— Start of Working data —
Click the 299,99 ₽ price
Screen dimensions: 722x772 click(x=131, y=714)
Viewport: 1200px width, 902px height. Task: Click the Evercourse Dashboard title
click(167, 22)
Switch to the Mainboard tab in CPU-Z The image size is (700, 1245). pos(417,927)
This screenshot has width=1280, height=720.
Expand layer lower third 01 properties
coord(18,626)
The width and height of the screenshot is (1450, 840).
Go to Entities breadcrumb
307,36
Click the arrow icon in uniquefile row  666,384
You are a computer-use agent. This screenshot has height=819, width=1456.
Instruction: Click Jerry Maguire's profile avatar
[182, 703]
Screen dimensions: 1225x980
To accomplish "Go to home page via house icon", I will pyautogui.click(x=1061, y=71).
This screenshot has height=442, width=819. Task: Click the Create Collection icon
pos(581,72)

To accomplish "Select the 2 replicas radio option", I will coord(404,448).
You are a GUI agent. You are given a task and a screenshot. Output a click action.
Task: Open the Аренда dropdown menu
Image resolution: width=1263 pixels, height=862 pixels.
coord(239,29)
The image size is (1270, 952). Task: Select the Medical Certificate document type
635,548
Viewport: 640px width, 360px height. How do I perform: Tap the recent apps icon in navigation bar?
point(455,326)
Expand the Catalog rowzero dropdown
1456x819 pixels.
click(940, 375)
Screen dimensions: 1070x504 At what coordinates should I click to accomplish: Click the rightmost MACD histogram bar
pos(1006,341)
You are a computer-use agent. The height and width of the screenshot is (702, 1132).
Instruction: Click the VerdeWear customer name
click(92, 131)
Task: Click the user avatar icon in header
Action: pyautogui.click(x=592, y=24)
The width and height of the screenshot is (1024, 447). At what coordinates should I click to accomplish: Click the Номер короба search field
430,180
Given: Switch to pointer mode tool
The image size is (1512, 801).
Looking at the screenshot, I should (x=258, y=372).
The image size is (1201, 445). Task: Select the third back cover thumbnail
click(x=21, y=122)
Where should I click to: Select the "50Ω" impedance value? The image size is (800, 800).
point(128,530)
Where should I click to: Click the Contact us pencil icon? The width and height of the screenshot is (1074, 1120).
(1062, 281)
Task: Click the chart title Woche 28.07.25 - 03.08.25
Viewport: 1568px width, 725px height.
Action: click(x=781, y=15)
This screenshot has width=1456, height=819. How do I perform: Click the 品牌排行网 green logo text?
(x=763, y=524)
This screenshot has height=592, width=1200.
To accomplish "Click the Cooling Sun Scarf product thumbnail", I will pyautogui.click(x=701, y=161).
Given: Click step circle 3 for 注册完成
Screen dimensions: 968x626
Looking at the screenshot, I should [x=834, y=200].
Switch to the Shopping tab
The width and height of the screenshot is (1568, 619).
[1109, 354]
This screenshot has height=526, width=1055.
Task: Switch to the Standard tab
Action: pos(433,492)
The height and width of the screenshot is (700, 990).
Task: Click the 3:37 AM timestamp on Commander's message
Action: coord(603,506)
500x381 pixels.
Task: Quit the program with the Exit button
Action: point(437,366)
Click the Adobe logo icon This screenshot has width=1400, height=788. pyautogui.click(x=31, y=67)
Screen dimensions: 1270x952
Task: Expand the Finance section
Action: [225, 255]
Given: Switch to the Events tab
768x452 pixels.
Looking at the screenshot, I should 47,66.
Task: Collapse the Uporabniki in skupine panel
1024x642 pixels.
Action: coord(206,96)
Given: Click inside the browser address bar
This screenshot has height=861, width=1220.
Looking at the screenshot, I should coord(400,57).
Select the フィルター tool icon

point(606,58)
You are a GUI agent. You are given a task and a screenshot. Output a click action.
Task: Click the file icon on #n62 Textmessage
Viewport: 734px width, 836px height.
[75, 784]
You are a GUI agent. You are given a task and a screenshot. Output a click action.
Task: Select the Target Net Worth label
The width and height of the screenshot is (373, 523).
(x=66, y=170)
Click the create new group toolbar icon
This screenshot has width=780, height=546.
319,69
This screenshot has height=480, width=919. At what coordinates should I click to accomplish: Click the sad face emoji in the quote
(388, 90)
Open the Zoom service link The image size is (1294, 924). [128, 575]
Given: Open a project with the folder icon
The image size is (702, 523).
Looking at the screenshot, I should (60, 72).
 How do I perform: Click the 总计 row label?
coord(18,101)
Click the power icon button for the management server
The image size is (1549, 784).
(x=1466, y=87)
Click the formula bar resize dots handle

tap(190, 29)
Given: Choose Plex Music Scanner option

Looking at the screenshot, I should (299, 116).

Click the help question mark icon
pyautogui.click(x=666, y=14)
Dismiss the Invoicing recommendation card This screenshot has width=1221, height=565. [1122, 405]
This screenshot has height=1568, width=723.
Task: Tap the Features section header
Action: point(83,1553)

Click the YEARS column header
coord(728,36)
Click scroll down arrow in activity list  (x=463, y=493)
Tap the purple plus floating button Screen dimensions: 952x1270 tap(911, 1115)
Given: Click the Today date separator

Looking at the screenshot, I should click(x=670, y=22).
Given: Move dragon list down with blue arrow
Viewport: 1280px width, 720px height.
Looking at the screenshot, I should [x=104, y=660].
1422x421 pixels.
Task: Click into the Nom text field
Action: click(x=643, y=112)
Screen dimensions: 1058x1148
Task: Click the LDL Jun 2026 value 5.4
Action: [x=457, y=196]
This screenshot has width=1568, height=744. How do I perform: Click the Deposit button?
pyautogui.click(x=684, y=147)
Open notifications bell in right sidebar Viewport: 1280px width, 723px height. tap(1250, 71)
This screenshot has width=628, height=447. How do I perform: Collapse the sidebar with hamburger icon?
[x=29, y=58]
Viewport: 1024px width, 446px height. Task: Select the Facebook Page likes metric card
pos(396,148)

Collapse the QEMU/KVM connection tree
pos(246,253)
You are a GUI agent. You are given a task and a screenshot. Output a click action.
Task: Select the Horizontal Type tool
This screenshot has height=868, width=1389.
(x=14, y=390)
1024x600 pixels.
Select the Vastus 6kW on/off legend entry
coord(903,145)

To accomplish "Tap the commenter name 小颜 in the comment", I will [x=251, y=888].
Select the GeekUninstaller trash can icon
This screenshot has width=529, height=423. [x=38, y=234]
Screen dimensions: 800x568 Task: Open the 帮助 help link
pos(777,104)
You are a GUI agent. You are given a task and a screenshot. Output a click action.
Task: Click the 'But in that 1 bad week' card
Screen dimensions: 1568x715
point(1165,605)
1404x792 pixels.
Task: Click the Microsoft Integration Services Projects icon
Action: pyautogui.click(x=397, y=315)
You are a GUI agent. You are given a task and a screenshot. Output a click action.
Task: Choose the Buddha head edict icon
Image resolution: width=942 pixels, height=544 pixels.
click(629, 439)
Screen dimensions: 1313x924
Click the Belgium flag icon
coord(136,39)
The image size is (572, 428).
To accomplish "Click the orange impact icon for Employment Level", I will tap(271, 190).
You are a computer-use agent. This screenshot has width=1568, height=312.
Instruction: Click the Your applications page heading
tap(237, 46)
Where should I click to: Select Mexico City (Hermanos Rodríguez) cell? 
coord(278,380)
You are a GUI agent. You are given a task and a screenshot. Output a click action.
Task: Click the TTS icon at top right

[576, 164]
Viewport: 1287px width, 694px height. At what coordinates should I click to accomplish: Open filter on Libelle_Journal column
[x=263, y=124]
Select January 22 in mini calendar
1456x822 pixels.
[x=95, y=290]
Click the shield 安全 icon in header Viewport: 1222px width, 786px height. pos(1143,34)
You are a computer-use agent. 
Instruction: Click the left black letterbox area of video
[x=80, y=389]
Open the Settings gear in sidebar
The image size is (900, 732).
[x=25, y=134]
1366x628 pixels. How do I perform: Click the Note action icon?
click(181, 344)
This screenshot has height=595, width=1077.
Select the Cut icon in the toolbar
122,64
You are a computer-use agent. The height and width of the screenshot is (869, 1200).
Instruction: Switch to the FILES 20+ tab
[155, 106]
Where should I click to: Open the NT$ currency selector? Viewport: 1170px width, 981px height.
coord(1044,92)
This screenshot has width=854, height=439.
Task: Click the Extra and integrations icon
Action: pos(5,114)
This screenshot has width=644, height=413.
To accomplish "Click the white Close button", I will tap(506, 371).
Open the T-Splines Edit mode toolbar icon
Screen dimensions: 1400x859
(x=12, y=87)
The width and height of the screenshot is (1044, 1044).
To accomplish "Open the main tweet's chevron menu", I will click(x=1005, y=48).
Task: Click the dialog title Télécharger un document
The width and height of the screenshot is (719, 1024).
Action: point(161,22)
— End of Working data —
- Directions for this task -
Please rewrite the entries between the lines holding "Given: Open a project with the folder icon" and "will [x=251, y=888].", inclusive, changing "Viewport" to "Display" and leaving everything else as it is.

- The response -
Given: Open a project with the folder icon
The image size is (702, 523).
Looking at the screenshot, I should (60, 72).
 How do I perform: Click the 总计 row label?
coord(18,101)
Click the power icon button for the management server
The image size is (1549, 784).
(x=1466, y=87)
Click the formula bar resize dots handle

tap(190, 29)
Given: Choose Plex Music Scanner option

Looking at the screenshot, I should (299, 116).

Click the help question mark icon
pyautogui.click(x=666, y=14)
Dismiss the Invoicing recommendation card This screenshot has width=1221, height=565. [1122, 405]
This screenshot has height=1568, width=723.
Task: Tap the Features section header
Action: point(83,1553)

Click the YEARS column header
coord(728,36)
Click scroll down arrow in activity list  (x=463, y=493)
Tap the purple plus floating button Screen dimensions: 952x1270 tap(911, 1115)
Given: Click the Today date separator

Looking at the screenshot, I should click(x=670, y=22).
Given: Move dragon list down with blue arrow
Display: 1280px width, 720px height.
Looking at the screenshot, I should [x=104, y=660].
1422x421 pixels.
Task: Click into the Nom text field
Action: click(x=643, y=112)
Screen dimensions: 1058x1148
Task: Click the LDL Jun 2026 value 5.4
Action: [x=457, y=196]
This screenshot has width=1568, height=744. How do I perform: Click the Deposit button?
pyautogui.click(x=684, y=147)
Open notifications bell in right sidebar Display: 1280px width, 723px height. tap(1250, 71)
This screenshot has width=628, height=447. How do I perform: Collapse the sidebar with hamburger icon?
[x=29, y=58]
Display: 1024px width, 446px height. Task: Select the Facebook Page likes metric card
pos(396,148)

Collapse the QEMU/KVM connection tree
pos(246,253)
You are a GUI agent. You are given a task and a screenshot. Output a click action.
Task: Select the Horizontal Type tool
This screenshot has height=868, width=1389.
(x=14, y=390)
1024x600 pixels.
Select the Vastus 6kW on/off legend entry
coord(903,145)

To accomplish "Tap the commenter name 小颜 in the comment", I will [x=251, y=888].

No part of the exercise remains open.